### Material for the task
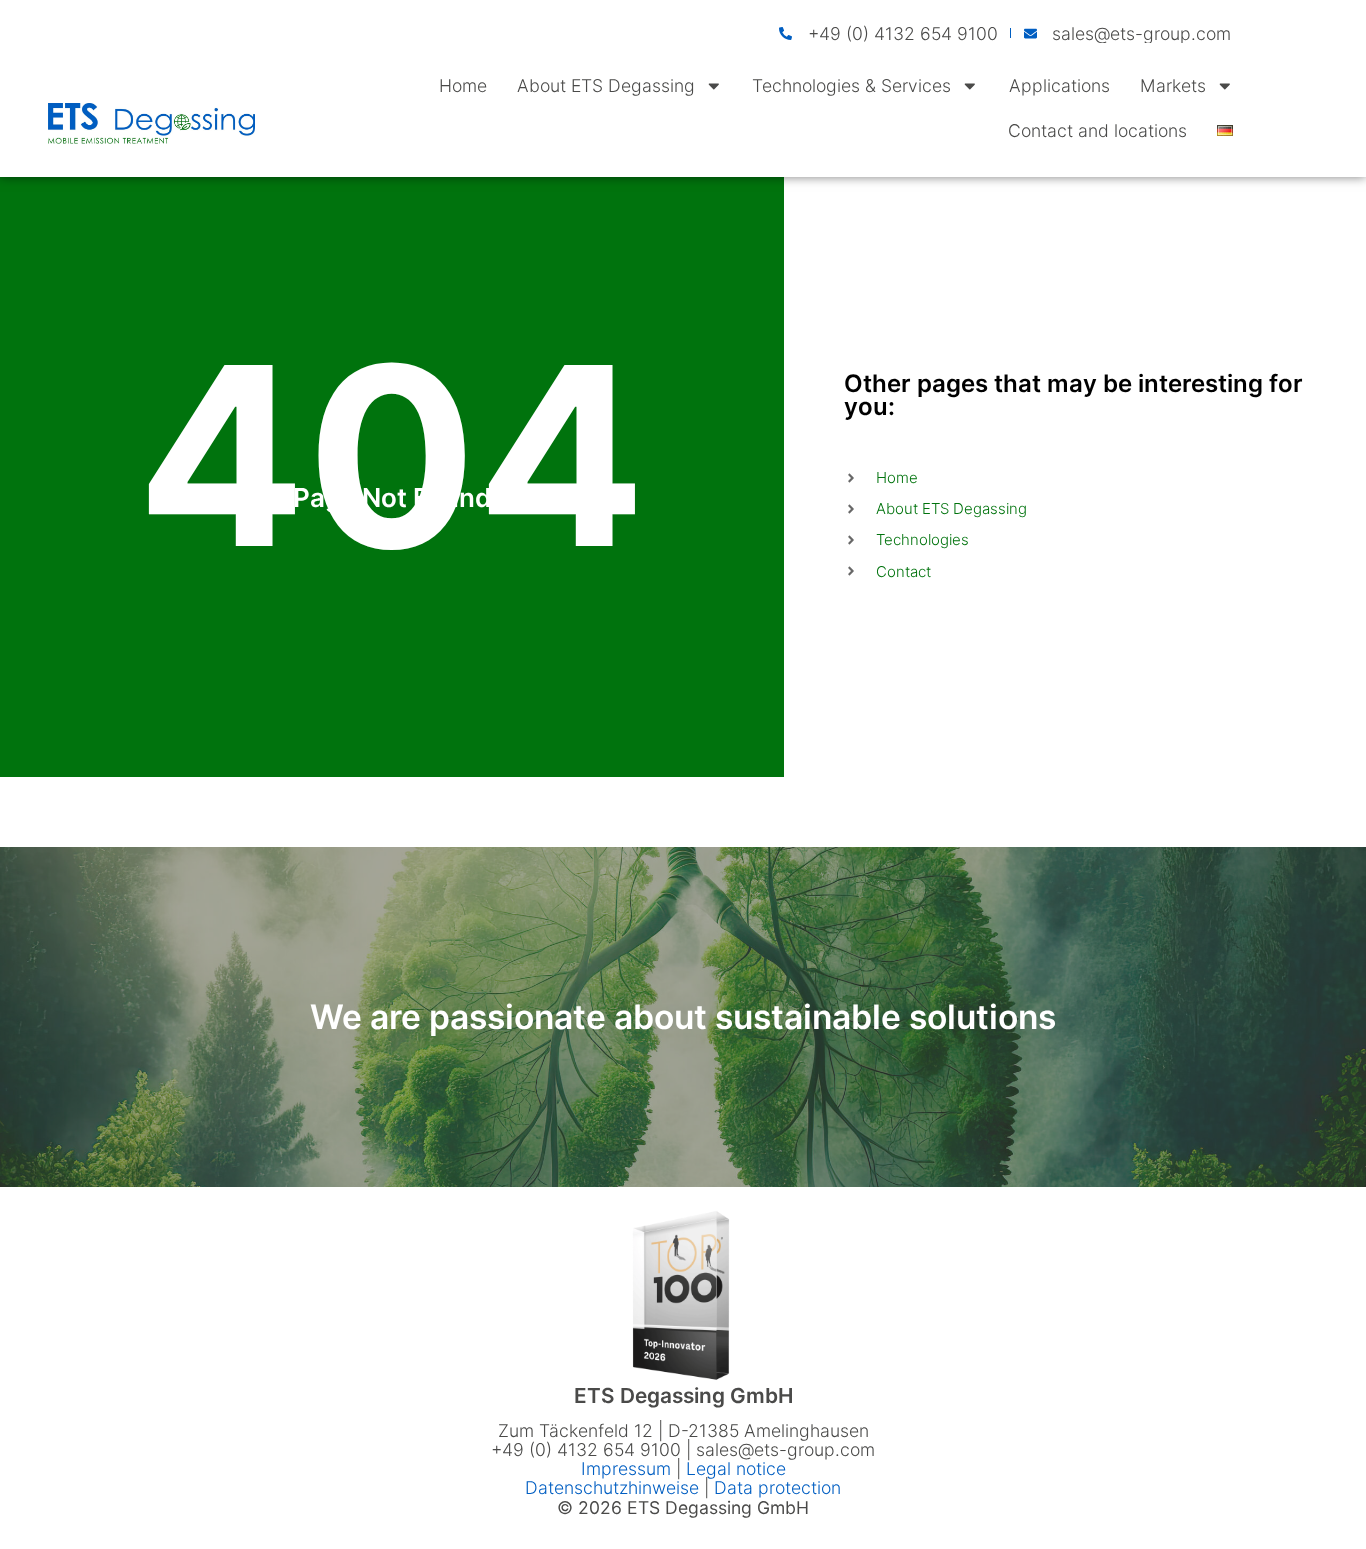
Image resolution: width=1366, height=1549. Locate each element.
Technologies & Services (851, 85)
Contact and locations (1097, 130)
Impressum (628, 1468)
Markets (1173, 85)
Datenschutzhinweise (612, 1487)
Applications (1059, 85)
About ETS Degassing (606, 85)
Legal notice (736, 1468)
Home (463, 85)
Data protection (777, 1487)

### Task objective
Once the pictures are set aside, the remaining data must be transcribed exactly.

### Worked solution
Image resolution: width=1366, height=1549. Locate each element.
Technologies & Services (851, 85)
Contact and locations (1097, 130)
Impressum (628, 1468)
Markets (1173, 85)
Datenschutzhinweise (612, 1487)
Applications (1059, 85)
About ETS Degassing (606, 85)
Legal notice (736, 1468)
Home (463, 85)
Data protection (777, 1487)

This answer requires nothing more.